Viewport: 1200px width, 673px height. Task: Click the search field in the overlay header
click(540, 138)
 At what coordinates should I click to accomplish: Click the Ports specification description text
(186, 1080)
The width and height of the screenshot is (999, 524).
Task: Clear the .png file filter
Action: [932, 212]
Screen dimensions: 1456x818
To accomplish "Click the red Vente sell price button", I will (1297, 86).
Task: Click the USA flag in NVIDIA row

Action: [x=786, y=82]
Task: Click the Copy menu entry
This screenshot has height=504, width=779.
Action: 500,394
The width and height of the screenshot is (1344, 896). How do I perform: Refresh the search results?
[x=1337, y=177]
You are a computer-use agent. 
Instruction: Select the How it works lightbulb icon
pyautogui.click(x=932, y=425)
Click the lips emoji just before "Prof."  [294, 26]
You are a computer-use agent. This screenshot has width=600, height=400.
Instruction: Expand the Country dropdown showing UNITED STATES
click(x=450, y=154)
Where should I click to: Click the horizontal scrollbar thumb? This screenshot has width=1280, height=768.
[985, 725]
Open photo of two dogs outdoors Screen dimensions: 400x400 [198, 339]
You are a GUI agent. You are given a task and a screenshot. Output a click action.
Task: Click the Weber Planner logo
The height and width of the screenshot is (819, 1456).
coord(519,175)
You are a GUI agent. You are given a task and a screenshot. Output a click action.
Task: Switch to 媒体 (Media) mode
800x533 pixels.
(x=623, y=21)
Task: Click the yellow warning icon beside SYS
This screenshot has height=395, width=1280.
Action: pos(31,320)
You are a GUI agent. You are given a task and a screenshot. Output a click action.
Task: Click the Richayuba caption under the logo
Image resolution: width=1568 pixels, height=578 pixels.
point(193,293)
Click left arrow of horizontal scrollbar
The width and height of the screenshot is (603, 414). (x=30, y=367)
_ _ _ _ _ _ _
• [WHAT YOU SHOULD DO]: Answer with one number only: how many lines in the data contain the word "logo"?

• [TASK ANSWER]: 2